→ **Work to complete**:
Only the lines from the line with "Screen dimensions: 1596x624" through the end of the records belong in your reply, copied exactly, with every picture left out.

START Source data

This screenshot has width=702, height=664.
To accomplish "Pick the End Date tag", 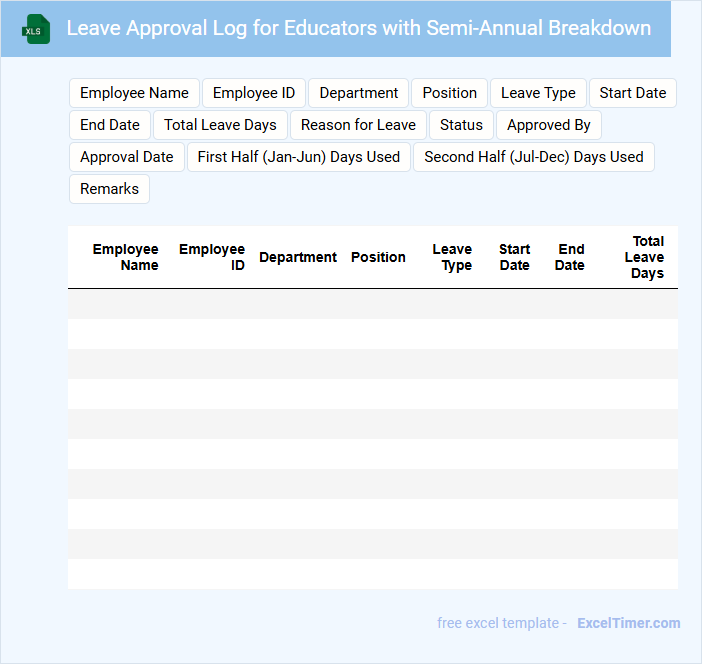I will tap(110, 125).
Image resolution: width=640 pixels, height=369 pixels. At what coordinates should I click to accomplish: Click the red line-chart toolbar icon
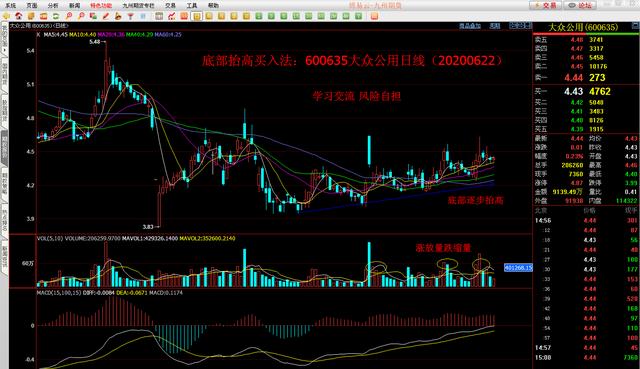point(171,16)
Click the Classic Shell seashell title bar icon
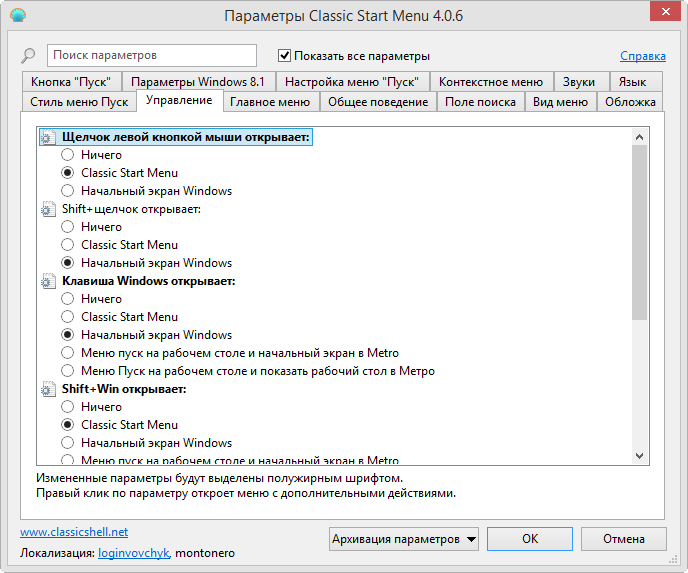688x573 pixels. [x=17, y=17]
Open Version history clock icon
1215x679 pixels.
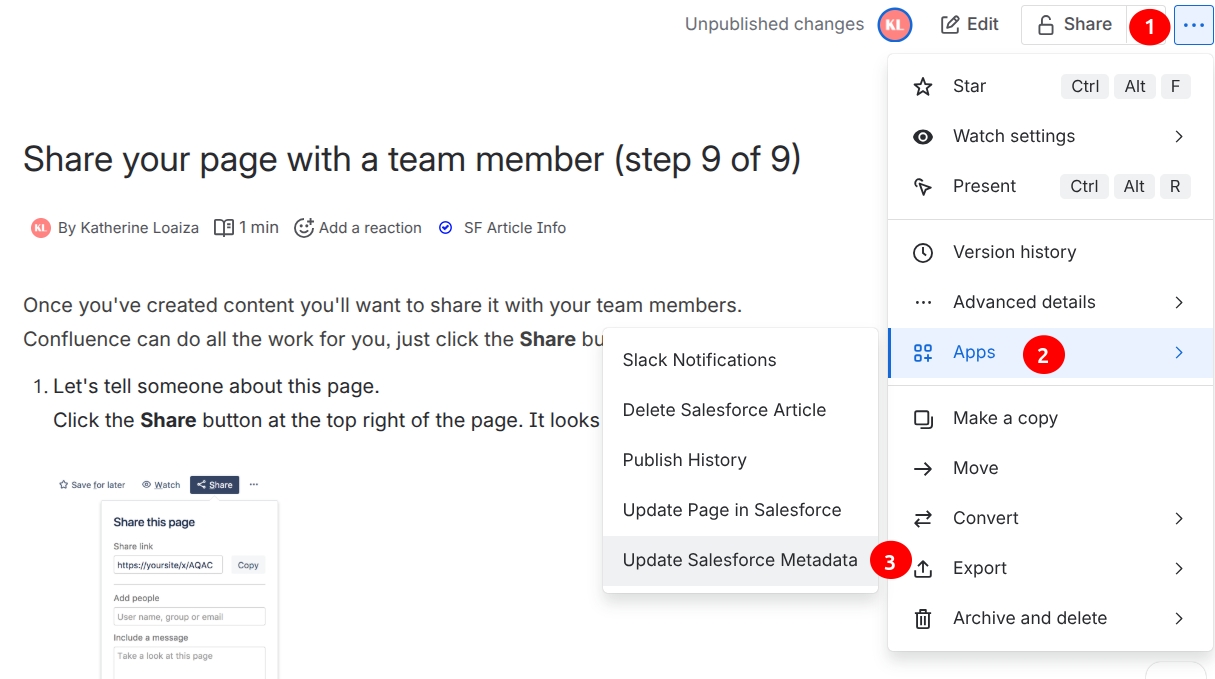coord(923,253)
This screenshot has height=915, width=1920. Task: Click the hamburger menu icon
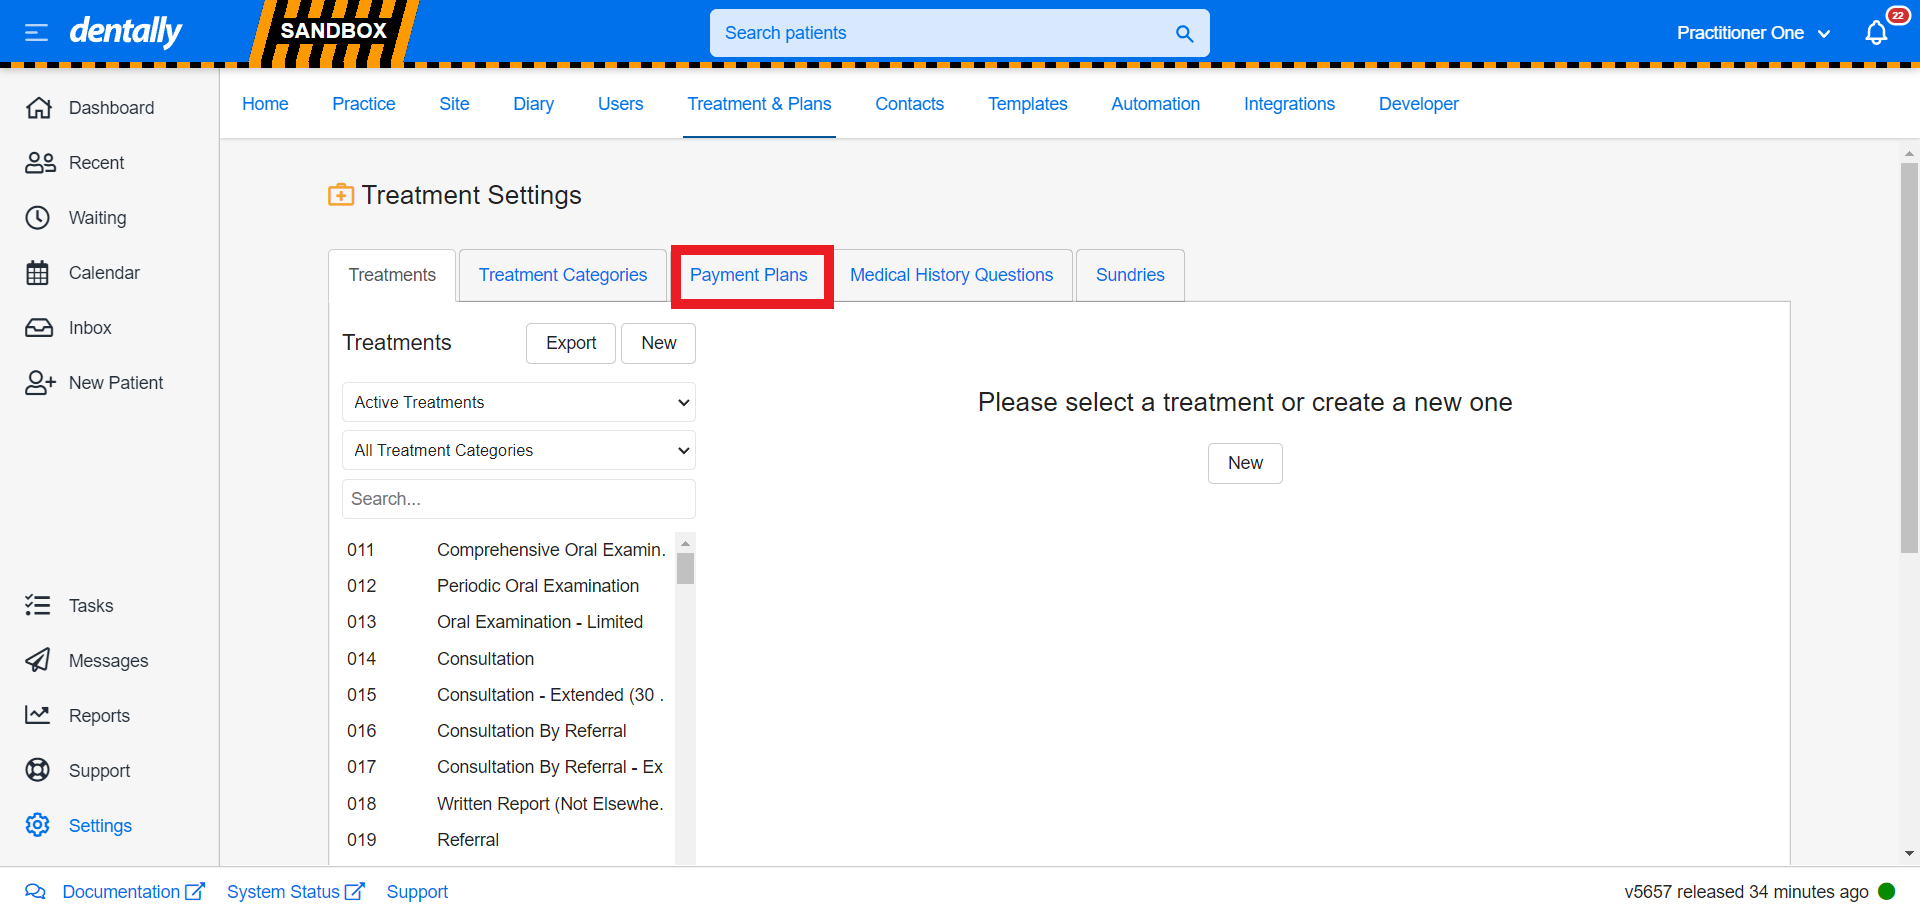(x=36, y=33)
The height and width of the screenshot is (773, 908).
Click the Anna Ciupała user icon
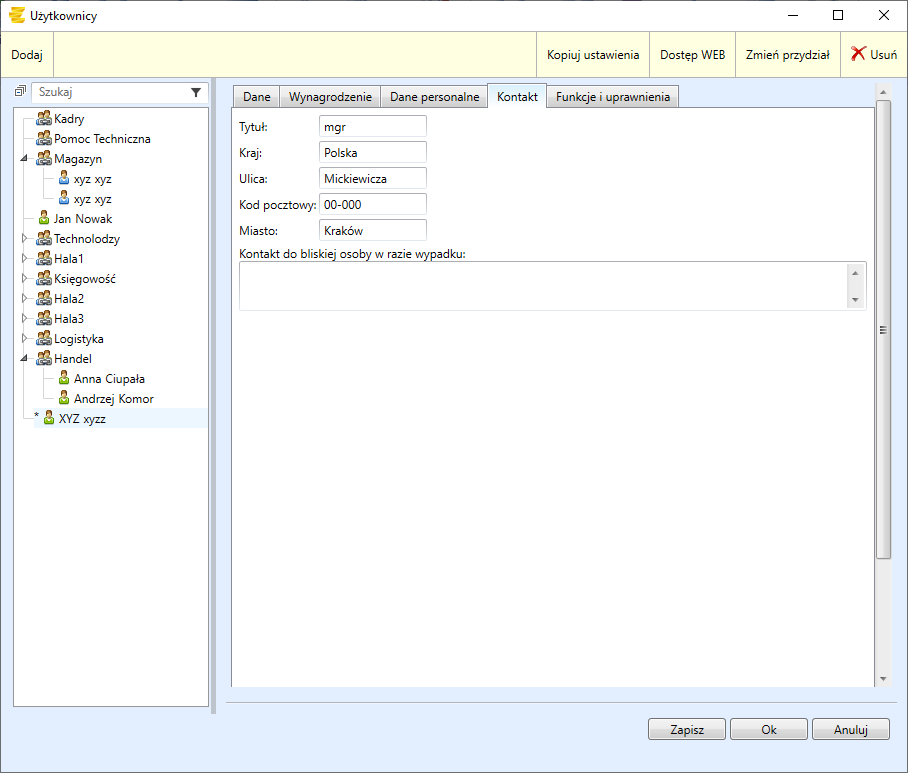pos(64,379)
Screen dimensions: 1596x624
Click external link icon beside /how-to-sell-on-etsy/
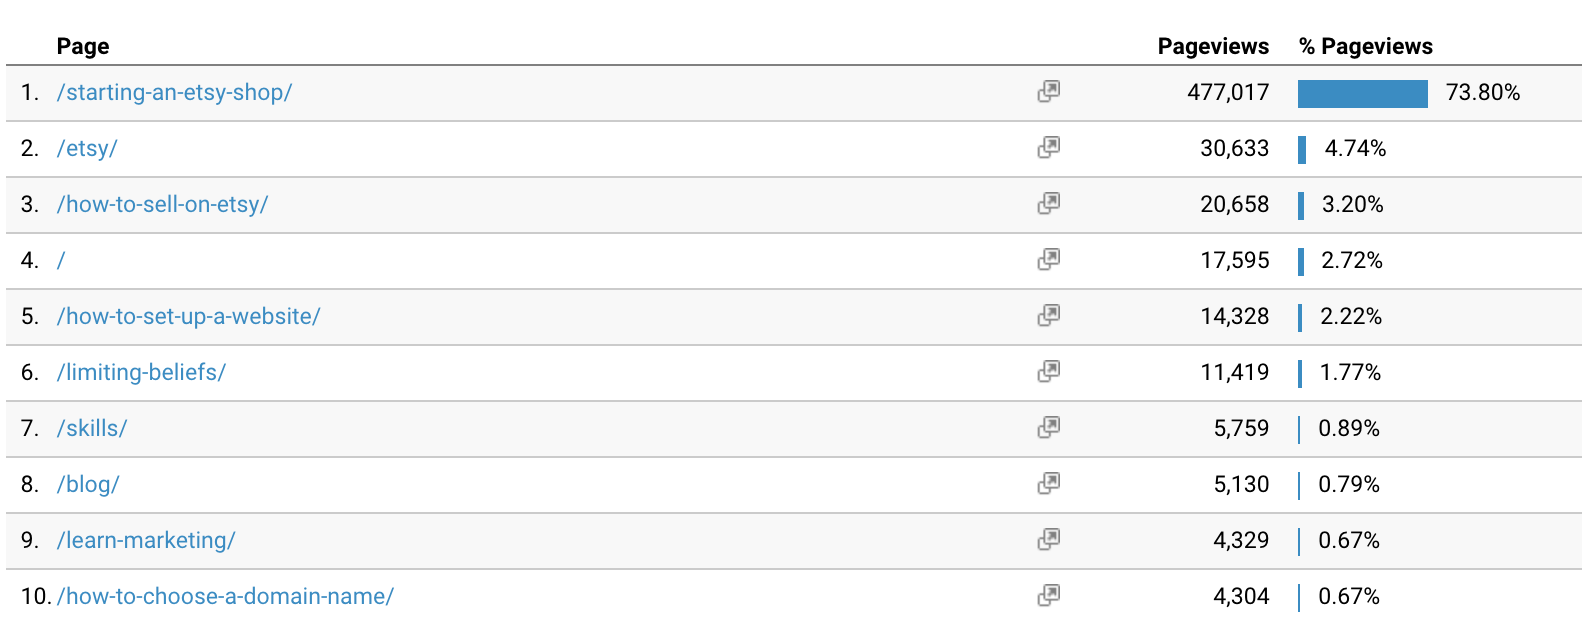coord(1048,203)
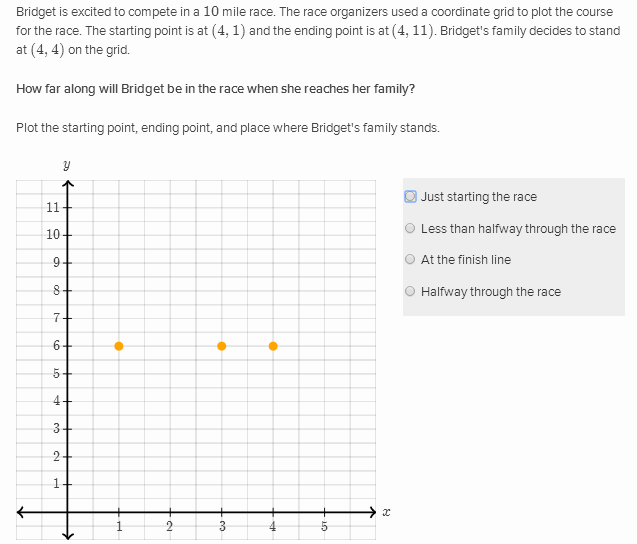Click the downward arrow tip of the y-axis
Image resolution: width=637 pixels, height=544 pixels.
pyautogui.click(x=68, y=537)
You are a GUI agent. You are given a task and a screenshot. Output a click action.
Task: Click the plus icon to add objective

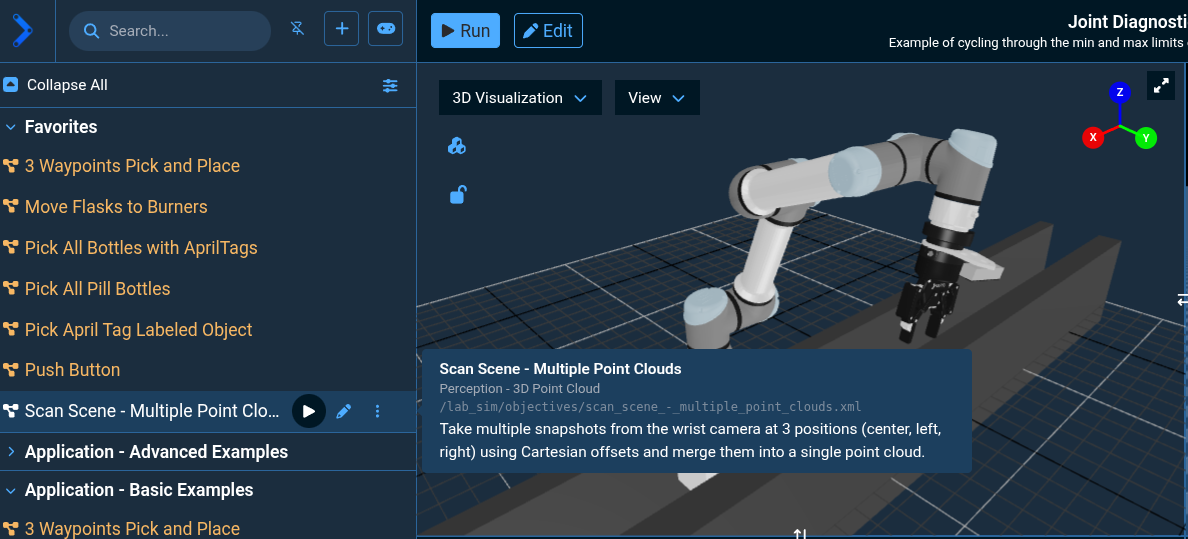tap(341, 30)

END Source data

→ **Task answer**:
Screen dimensions: 1596x624
Click external link icon beside /how-to-sell-on-etsy/
coord(1048,203)
Click the downward arrow tip of the y-axis
Image resolution: width=637 pixels, height=544 pixels.
pyautogui.click(x=68, y=537)
You are a GUI agent. You are given a task and a screenshot. Output a click action.
Task: Click the plus icon to add objective

tap(341, 30)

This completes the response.